FlashMLA
Last reviewed
Jun 9, 2026
Sources
10 citations
Review status
Source-backed
Revision
v8 · 2,228 words
Improve this article
Add missing citations, update stale details, or suggest a clearer explanation.
Last reviewed
Jun 9, 2026
Sources
10 citations
Review status
Source-backed
Revision
v8 · 2,228 words
Add missing citations, update stale details, or suggest a clearer explanation.
FlashMLA is an open-source GPU kernel from DeepSeek that speeds up the decoding step of Multi-head Latent Attention (MLA), the attention variant DeepSeek uses to shrink the KV cache in its large language models. DeepSeek released it on 24 February 2025 as the first project of its "Open Source Week," a run of five daily code drops pulled straight from the company's production inference stack. The kernel targets NVIDIA Hopper GPUs, handles variable-length sequences and a paged KV cache, and supports the BF16 and FP16 numeric formats. On an H800 SXM5 card it reports up to 3000 GB/s of memory bandwidth in memory-bound settings and up to 580 TFLOPS in compute-bound settings. [1][2][3]
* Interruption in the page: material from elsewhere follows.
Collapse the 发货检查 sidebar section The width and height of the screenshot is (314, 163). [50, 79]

The project sits at the intersection of two trends in efficient inference. One is the attention redesign DeepSeek introduced with DeepSeek-V2 to cut the memory cost of long contexts. The other is the family of fused attention kernels, led by FlashAttention, that keep the GPU busy by avoiding round trips to slow high-bandwidth memory. FlashMLA applies the second idea to the first, and it does so for the specific shape of attention that MLA produces during token-by-token generation. [1][4]
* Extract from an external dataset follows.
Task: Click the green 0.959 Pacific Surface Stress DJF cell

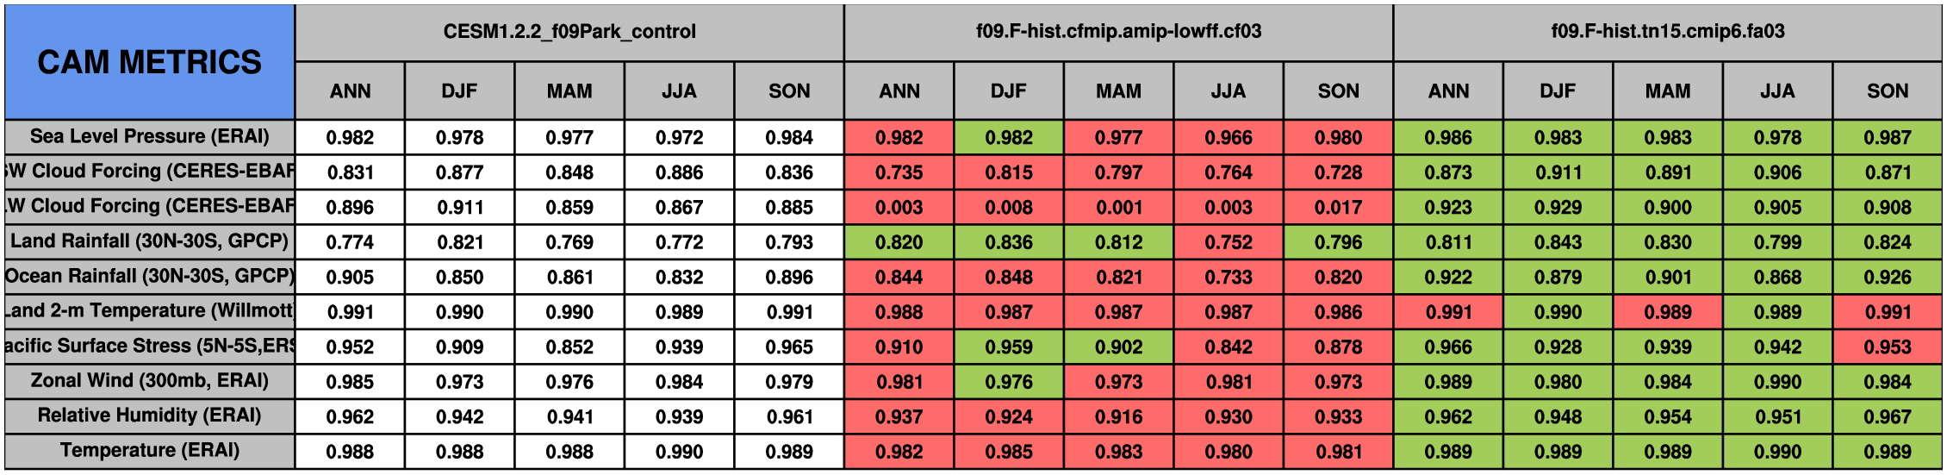Action: point(1009,347)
DeepSeek announced Open Source Week on 21 February 2025 and began publishing repositories on the 24th. The company framed the effort plainly. Its index repository describes the team as "a tiny team @deepseek-ai pushing our limits in AGI exploration" and says the releases are "humble building blocks of our online service: documented, deployed and battle-tested in production. No vaporware, just sincere code." Over the week DeepSeek shipped FlashMLA on day one, the DeepEP expert-parallel communication library on day two, the DeepGEMM FP8 matrix-multiply library on day three, a set of parallelism tools including DualPipe and EPLB on day four, and the Fire-Flyer File System on day five. [2][5]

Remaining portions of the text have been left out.